Copy the stretch from "What do you like" through "hands all the time." of the prison physician's account, swapping "cubicle" for "small office".

**EXERCISE TEXT:**
Segment Open

Richard N. Gray, Jr., MD | California Correctional Health Care Services (CCHCS) - Sacramento, CA

Why did you choose this practice setting (and why is it a good fit for you)?

A prison doctor . . . me? Never! That’s what I thought, but my experience with CCHCS has been overwhelmingly positive. After 20 years of primary care (solo and small practice) I was doing my second year of urgent care when I was at a CME activity and a participant approached me saying,

“I’ve been impressed with your questions and comments and I think you should get a job with me.” No, I’ve already got a job. What do you do? “ I work for the state prisons.” 

Now I was sure I didn’t want to do that.  I had heard bad things and thought the quality of the prison doctors was inferior to those on the outside.

“No, think about it: being home evenings, weekends, and holidays . . .” Wow, I hadn’t done that in 23 years! “And you get 14 paid holidays annually . . .” If I didn’t go to work there was no revenue stream, this would be amazing!  “Plus paid vacation . . .” Diving in the Caribbean and South Pacific . . . “CME, malpractice, and a retirement plan.”

Like many of you, especially in retirement communities with a majority of patients using Medicare, I had seen overhead costs increasing and revenues decreasing. I didn’t want to be there when those two lines crossed. Also I wasn’t the best business man. So, when I paid my staff, rent, utilities, insurances, supplies, taxes, etc., and took home the rest, there wasn’t that much left to bring home.  I left medical school with $100K in debt, which took me 11 years to pay off, at which point I started putting my kids through college. Like many of my colleagues, I was going to literally die practicing; I would never be able to retire.

Here was something new. And the income was half-again what I was getting in the urgent care, which was half-again what I had been making doing primary care. I had loved my practice, but I hated the business. Here was the practice without worrying about the business, and the pay and benefits, for the amount of responsibility required, far outpacing anything I had seen before. I only wished I had started five years earlier.

What do you like about working in this practice setting?

I am not a line physician, but am in a middle management position, near Sacramento, where my breadth of experience prepared me well for the breadth of responsibilities—mentoring, training, teaching, writing evaluations and reports, assisting with prison physician relief on-site or by telemedicine, serving on committees and debating the standard of care with other physicians as we evaluate the care we see provided to our patients. I enjoy the people I get to work with, and I have fun every day! Yes, much of my time is spent in a cubicle, in front of a computer monitor, but I have my favorite music playing all the time. I am unable to think of any other disadvantage to this practice setting. It’s clean, and I’m not washing my hands all the time.

I have recruited one resident to CCHCS and she has been very happy with this choice, providing her with the opportunity to be of service to an underserved population, yet having all the benefits I just mentioned, getting the same pay I do, and the security of a state government job. Things have changed, and most of the poor-quality doctors have been dealt with. Now we hire only good-quality, board-certified internists and family physicians. We are now converting to an electronic medical record and have other systemic issues to overcome, but that is part of the fun of my job—recognizing problems and finding solutions.

Segment Closed

[Stored data entries]
Segment Open

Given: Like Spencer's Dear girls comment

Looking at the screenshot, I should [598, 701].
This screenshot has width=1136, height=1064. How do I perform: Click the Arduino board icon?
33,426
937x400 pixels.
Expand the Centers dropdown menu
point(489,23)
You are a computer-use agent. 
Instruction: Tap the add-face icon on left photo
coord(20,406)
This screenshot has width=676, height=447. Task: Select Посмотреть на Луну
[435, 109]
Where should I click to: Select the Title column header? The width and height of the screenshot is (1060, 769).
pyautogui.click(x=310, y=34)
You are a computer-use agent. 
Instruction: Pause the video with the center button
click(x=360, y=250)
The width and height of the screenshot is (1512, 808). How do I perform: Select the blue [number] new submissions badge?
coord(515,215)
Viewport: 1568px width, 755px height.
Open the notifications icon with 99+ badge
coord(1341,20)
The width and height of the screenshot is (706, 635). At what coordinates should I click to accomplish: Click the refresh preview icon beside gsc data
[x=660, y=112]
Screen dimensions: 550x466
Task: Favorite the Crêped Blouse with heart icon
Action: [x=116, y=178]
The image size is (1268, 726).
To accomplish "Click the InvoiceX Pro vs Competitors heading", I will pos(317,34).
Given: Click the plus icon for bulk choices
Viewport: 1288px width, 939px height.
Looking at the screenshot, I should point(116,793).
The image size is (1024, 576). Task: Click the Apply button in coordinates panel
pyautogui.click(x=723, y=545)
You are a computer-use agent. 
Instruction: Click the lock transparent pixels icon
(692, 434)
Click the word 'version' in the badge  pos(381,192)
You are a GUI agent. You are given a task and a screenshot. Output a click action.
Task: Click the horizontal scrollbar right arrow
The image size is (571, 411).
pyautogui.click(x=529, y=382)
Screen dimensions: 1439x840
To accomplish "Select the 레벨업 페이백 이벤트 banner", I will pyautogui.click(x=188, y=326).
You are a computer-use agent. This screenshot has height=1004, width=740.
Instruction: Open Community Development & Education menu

Segment Closed

**ANSWER TO THE EXERCISE:**
What do you like about working in this practice setting?

I am not a line physician, but am in a middle management position, near Sacramento, where my breadth of experience prepared me well for the breadth of responsibilities—mentoring, training, teaching, writing evaluations and reports, assisting with prison physician relief on-site or by telemedicine, serving on committees and debating the standard of care with other physicians as we evaluate the care we see provided to our patients. I enjoy the people I get to work with, and I have fun every day! Yes, much of my time is spent in a small office, in front of a computer monitor, but I have my favorite music playing all the time. I am unable to think of any other disadvantage to this practice setting. It’s clean, and I’m not washing my hands all the time.